## [ACTION ITEM]
Without a single alteration, write the listing out again.

## [PROVIDED ENTRIES]

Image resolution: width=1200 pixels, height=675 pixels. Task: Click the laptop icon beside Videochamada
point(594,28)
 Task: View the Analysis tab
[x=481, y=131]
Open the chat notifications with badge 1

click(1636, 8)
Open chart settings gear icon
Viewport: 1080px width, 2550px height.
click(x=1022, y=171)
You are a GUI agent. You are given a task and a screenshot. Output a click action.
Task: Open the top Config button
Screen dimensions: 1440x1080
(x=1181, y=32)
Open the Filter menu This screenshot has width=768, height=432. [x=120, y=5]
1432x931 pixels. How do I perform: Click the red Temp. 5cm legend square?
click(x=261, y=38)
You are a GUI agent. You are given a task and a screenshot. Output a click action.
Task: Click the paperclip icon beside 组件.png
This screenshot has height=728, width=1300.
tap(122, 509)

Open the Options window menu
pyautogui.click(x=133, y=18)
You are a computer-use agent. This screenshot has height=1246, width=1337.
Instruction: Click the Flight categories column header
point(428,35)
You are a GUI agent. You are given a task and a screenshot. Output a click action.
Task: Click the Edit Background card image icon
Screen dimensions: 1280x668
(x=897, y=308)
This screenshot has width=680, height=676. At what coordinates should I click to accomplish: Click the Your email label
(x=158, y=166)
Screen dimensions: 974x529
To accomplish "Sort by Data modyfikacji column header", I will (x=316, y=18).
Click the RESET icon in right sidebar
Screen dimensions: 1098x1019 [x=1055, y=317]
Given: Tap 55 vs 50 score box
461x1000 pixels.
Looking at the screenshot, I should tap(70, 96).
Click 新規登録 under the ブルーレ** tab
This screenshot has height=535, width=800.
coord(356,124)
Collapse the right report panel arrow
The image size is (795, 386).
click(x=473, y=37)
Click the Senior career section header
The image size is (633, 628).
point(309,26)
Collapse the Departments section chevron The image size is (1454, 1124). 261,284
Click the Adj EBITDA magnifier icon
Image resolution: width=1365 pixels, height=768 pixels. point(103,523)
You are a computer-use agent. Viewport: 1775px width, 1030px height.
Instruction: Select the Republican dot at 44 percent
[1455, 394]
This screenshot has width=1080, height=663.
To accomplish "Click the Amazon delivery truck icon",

## [ANSWER FOR THIS EXERCISE]
Image resolution: width=1200 pixels, height=675 pixels. Task: Click the laptop icon beside Videochamada
point(594,28)
 Task: View the Analysis tab
[x=481, y=131]
Open the chat notifications with badge 1

click(1636, 8)
Open chart settings gear icon
Viewport: 1080px width, 2550px height.
click(x=1022, y=171)
You are a GUI agent. You are given a task and a screenshot. Output a click action.
Task: Open the top Config button
Screen dimensions: 1440x1080
(x=1181, y=32)
Open the Filter menu This screenshot has width=768, height=432. [x=120, y=5]
1432x931 pixels. How do I perform: Click the red Temp. 5cm legend square?
click(x=261, y=38)
You are a GUI agent. You are given a task and a screenshot. Output a click action.
Task: Click the paperclip icon beside 组件.png
This screenshot has height=728, width=1300.
tap(122, 509)

Open the Options window menu
pyautogui.click(x=133, y=18)
You are a computer-use agent. This screenshot has height=1246, width=1337.
Instruction: Click the Flight categories column header
point(428,35)
You are a GUI agent. You are given a task and a screenshot. Output a click action.
Task: Click the Edit Background card image icon
Screen dimensions: 1280x668
(x=897, y=308)
This screenshot has width=680, height=676. At what coordinates should I click to accomplish: Click the Your email label
(x=158, y=166)
Screen dimensions: 974x529
To accomplish "Sort by Data modyfikacji column header", I will (x=316, y=18).
Click the RESET icon in right sidebar
Screen dimensions: 1098x1019 [x=1055, y=317]
Given: Tap 55 vs 50 score box
461x1000 pixels.
Looking at the screenshot, I should tap(70, 96).
Click 新規登録 under the ブルーレ** tab
This screenshot has height=535, width=800.
coord(356,124)
Collapse the right report panel arrow
The image size is (795, 386).
click(x=473, y=37)
Click the Senior career section header
The image size is (633, 628).
point(309,26)
Collapse the Departments section chevron The image size is (1454, 1124). 261,284
Click the Adj EBITDA magnifier icon
Image resolution: width=1365 pixels, height=768 pixels. point(103,523)
You are a computer-use agent. Viewport: 1775px width, 1030px height.
Instruction: Select the Republican dot at 44 percent
[1455, 394]
This screenshot has width=1080, height=663.
To accomplish "Click the Amazon delivery truck icon",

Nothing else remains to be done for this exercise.